Tags are their own entity and I can only grab the ID’s, I need to then grab that info from the URL mentioned here:
I don’t want to get duplicates so let’s start by grabbing this data and removing duplicates. Well, turns out it’s very easy:
https://www.php.net/manual/en/function.array-unique.php
I had a bit of trouble with the array functions, if the initial array is empty for instance, array merge returns null. Array unique removes values but doesn’t update the keys so iterating through it can be problematic. I opted for this solution for that one:
https://stackoverflow.com/questions/21763200/php-array-unique-not-working-as-expected
So now I have all my unique tags as ID’s, time to get the actual values and then add them to my keywords variable. Then we should be finished up for the category’s page and just need to do the article page. After some work, this is what I came up with:
$emparray = array();
if(basename($_SERVER['PHP_SELF']) == "category.php")
{
if(isset($_GET['id'])){
$json = file_get_contents('http://www.edward-jones.co.uk/blog/wp-json/wp/v2/posts?categories=' . $_GET['id']);
$url = $url . "?id=" . $_GET['id'];
}else{
$json = file_get_contents('http://www.edward-jones.co.uk/blog/wp-json/wp/v2/posts');
}
$posts = json_decode($json);
foreach ($posts as $p) {
foreach ($p->tags as $t) {
array_push($emparray,$t);
}
}
$emparray = array_unique($emparray);
$emparray = array_values($emparray);
$key = "";
foreach($emparray as $tag){
$json = file_get_contents('http://www.edward-jones.co.uk/blog/wp-json/wp/v2/tags/' . $tag);
$tagg = json_decode($json);
$key = $key . $tagg->name . ", ";
}
$key = substr($key, 0, -2);
}
Now my keywords pop up in my category page:

Now for the final page, articles. So let’s update some of this meta data, we’ll have the title of the page change as well, the url will be the specific url as it contains the id too. The description will be a substr of the first 100-200 characters, the keywords of course will be our tags as well. The next part was easy and just a mash up of all the things I’ve done before, I did notice that wordpress embeds things with ” whereas when I embedded this into the description, I had to change the content field to encapsulate it with single quotes instead otherwise it would cause an escape and corrupt the html.

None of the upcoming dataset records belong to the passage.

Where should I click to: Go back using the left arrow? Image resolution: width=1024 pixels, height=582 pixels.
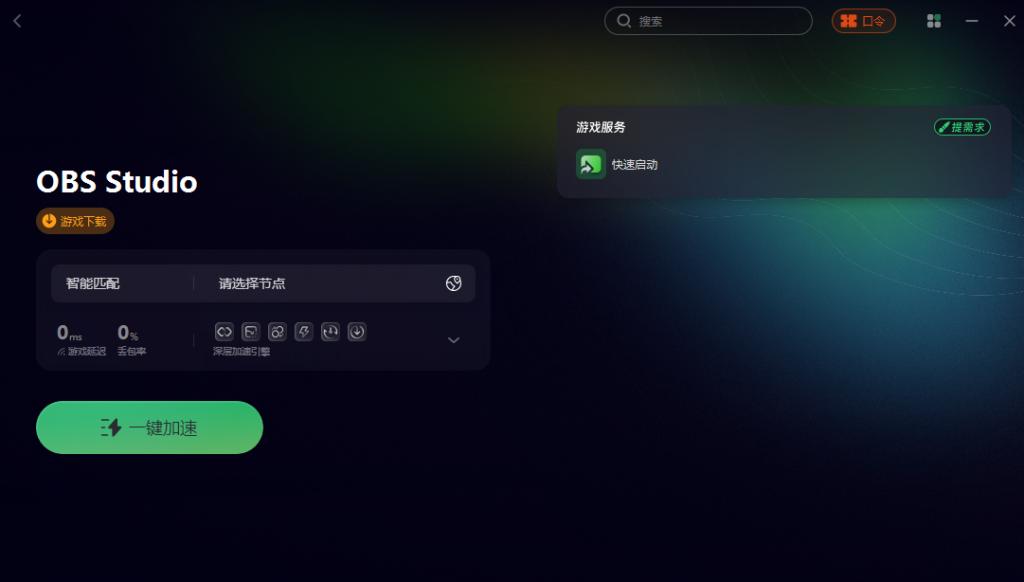click(18, 22)
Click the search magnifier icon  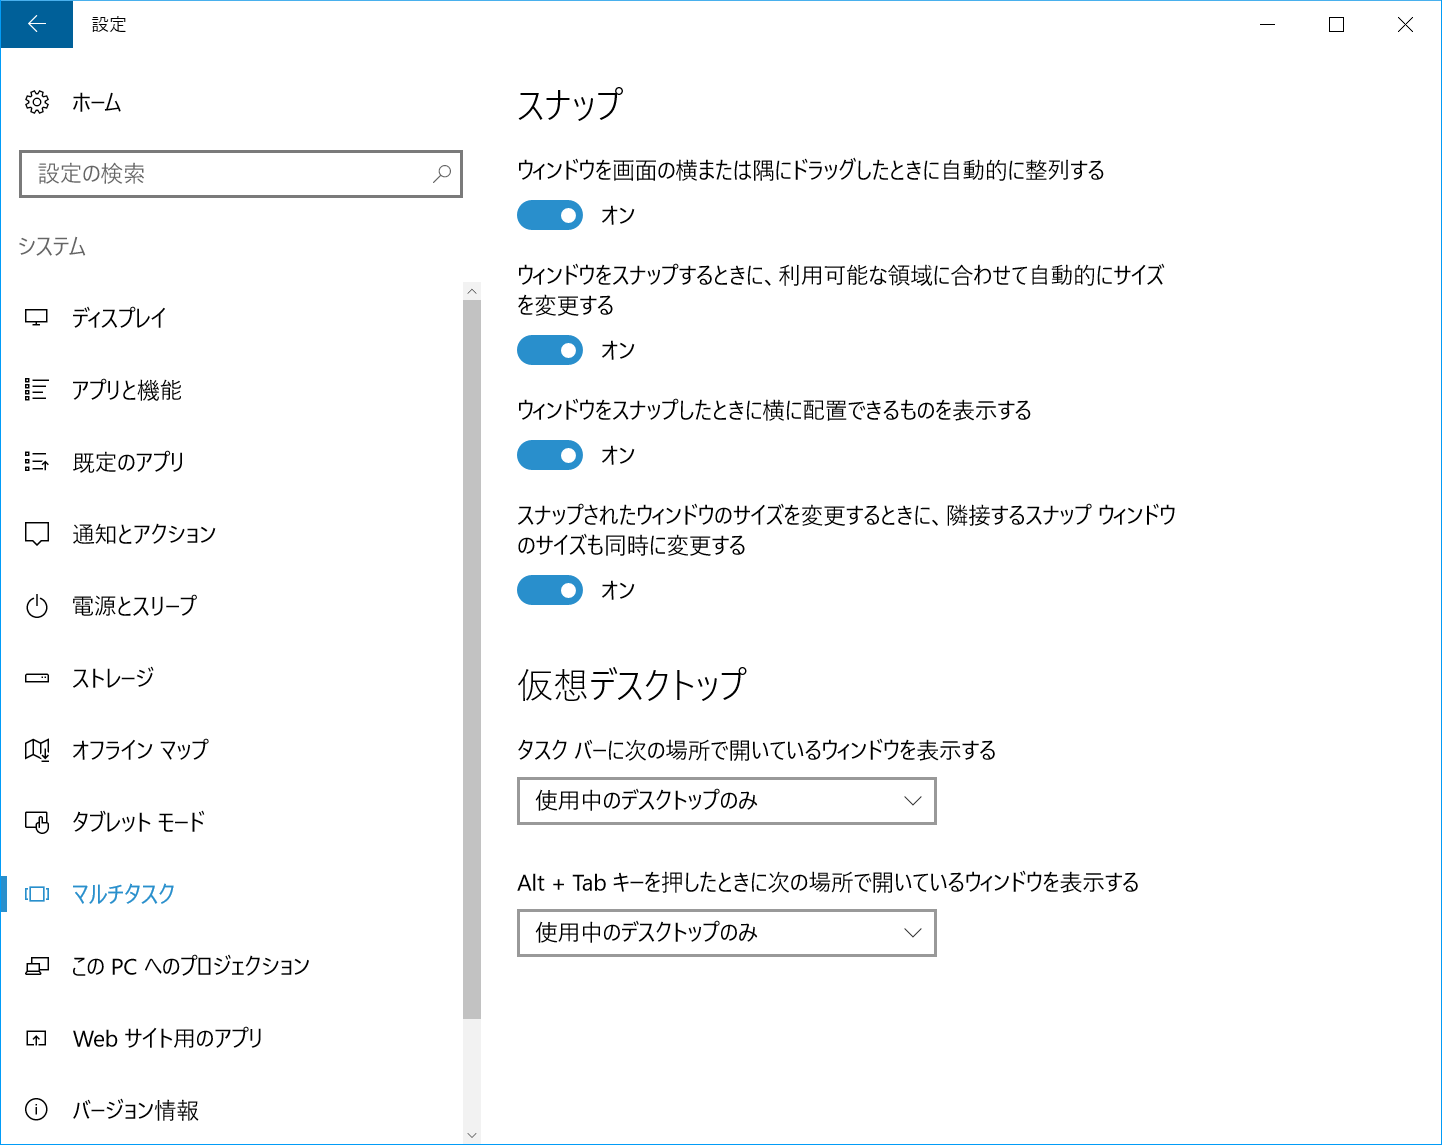(441, 174)
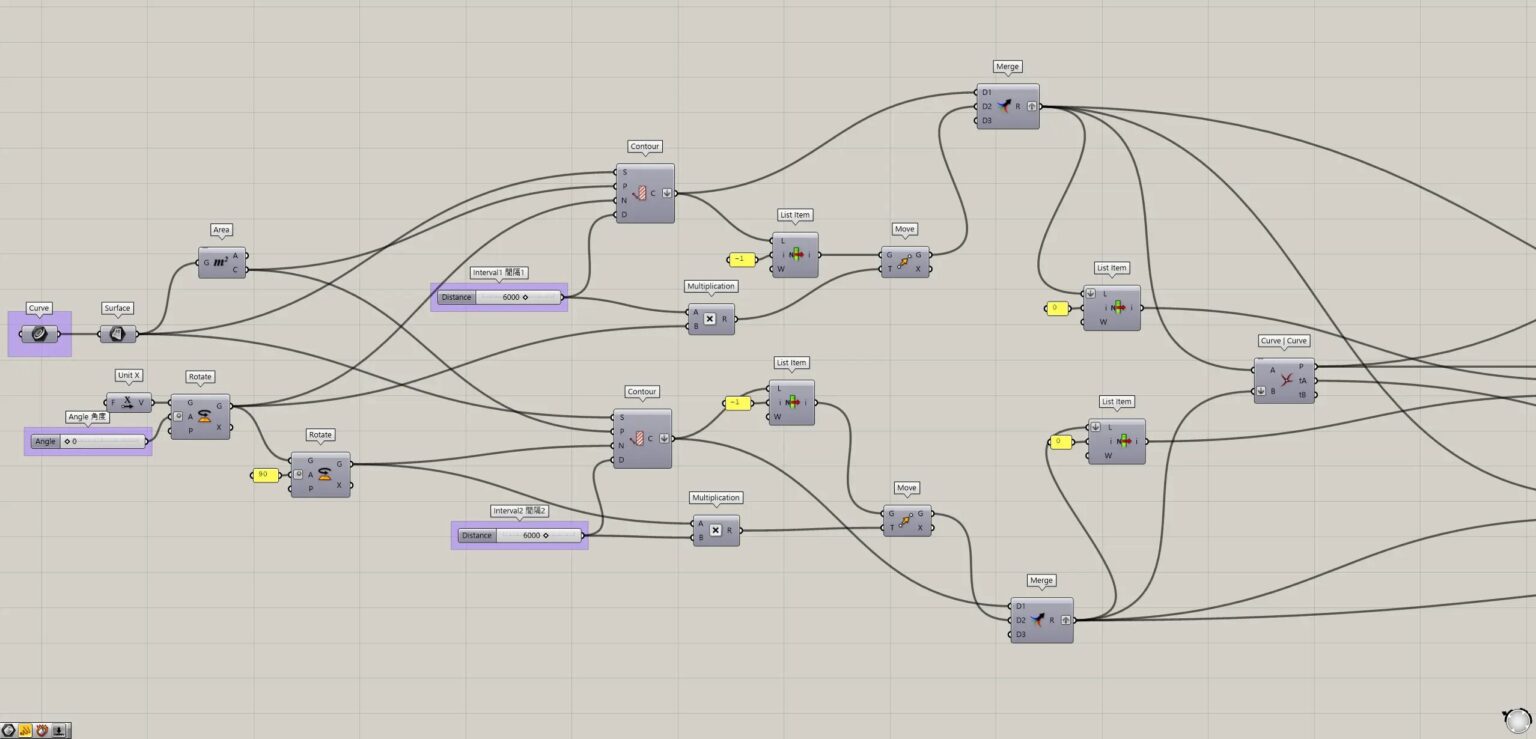Click the Area component icon
The width and height of the screenshot is (1536, 739).
tap(220, 260)
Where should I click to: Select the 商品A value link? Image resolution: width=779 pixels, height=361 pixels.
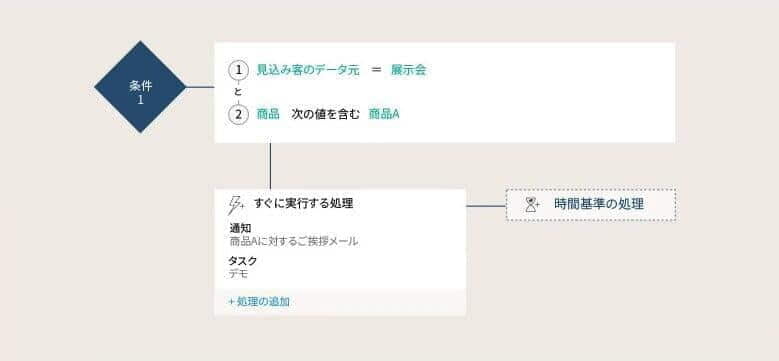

if(basename($_SERVER['PHP_SELF']) == "article.php")
{
if(isset($_GET['id'])){
$key = "";
$check = 'http://www.edward-jones.co.uk/blog/wp-json/wp/v2/posts/' . $_GET['id'];
$json = file_get_contents($check);
$p = json_decode($json);
foreach($p->tags as $tag){
$json = file_get_contents('http://www.edward-jones.co.uk/blog/wp-json/wp/v2/tags/' . $tag);
$tagg = json_decode($json);
$key = $key . $tagg->name . ", ";
}
$key = substr($key, 0, -2);
$title = $p->title->rendered;
$url = $url . "?id=" . $_GET['id'];
$desc = substr($p->content->rendered, 0, 150);
} else
{
die("Error: No article id selected.");
}
}
My score on the SEO report was again not so great but at least it had this unique data now. It mostly now nit-picked at a few things so I was happy to end it there.